Ignacio Fanlo about 1 year ago

Thanks for your vulnerability

@vlad.papko about 1 year ago

Great story, thank you.
I work in fintech startup for the last 7 years, what I learned is that for every critical third-party dependency you need at least two independent vendor integrations that you can substitute in relatively short period of time. This gives you leverage for pricing and safety in a case of one them goes down / changes offering or 10s other reasons that could result in broken relationship. It could apply to payment gateways, communication providers (sms, email, notifications), fraud detection, verification services, etc. It's annoying to build the same thing multiple times, but it's better than being on a verge of shutting parts of the system down and loosing customers.

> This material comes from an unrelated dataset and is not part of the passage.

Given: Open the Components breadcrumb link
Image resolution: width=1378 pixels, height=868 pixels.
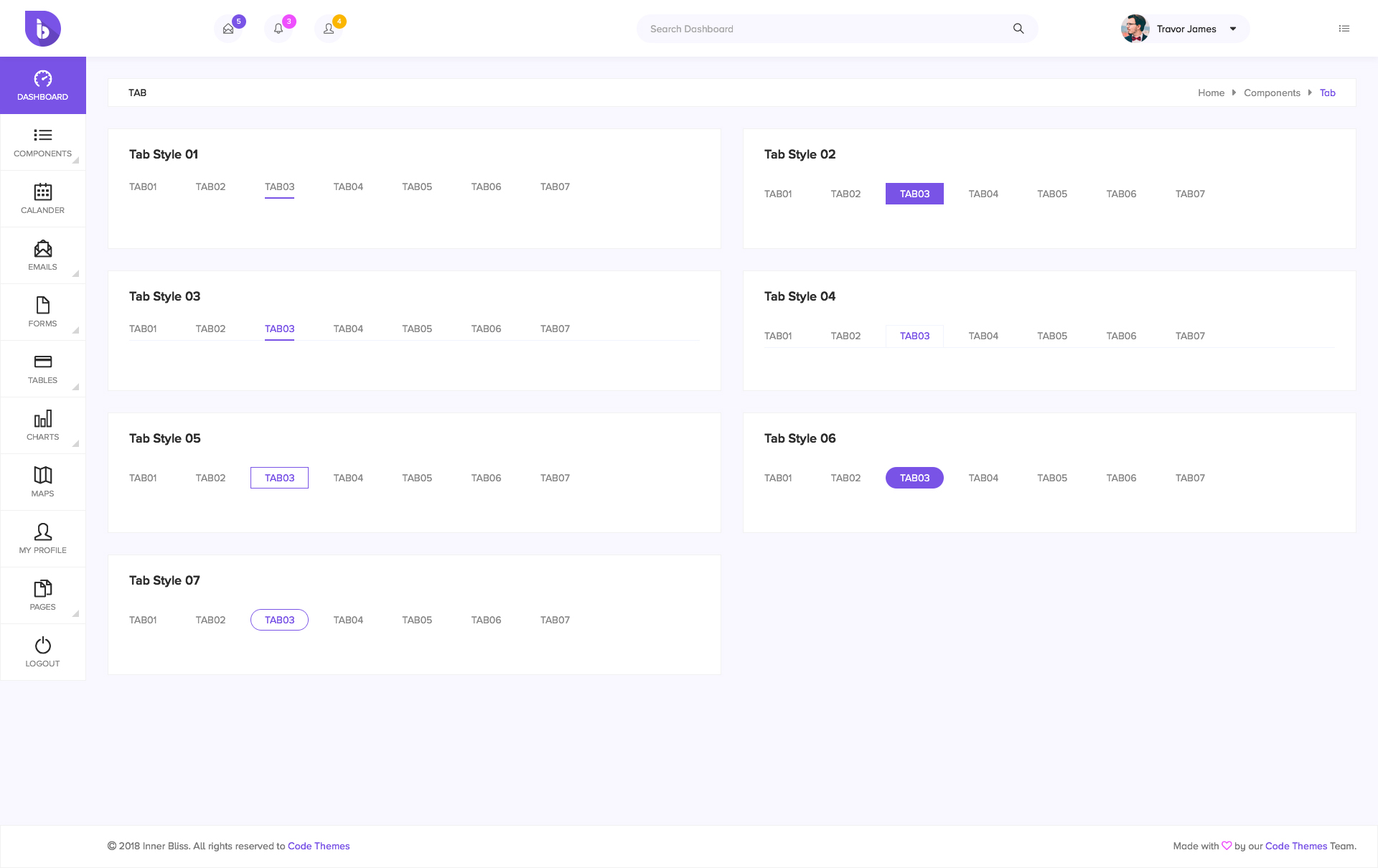Looking at the screenshot, I should (x=1271, y=93).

@kjellpinter about 1 year ago

Really appreciate this

Ghanshyam Acharya about 1 year ago

A quite fascinating journey you had there Amanda. Loved the quotes you slipped in there. All the best for your new venture.

To really know failure, you have to lose your house (all of them) along with every penny you own. Then you'll never fail again.

@zeiber 12 months ago

Thank you for this transparency.
Having worked in FinTech, I understand and identify with a lot of this. As a 25-year serial startup employee, not a founder, I also hate losing... and I was part of one that fell apart, despite healthy raises and PMF indicators. I always thought there was a way through it—by making one of our partners the hero, not ourselves—but we didn't take that path. Would we have survived if we had?

There's no such thing as a sure thing with consumer fintech innovation.
Best of learning and breakthroughs in your next venture!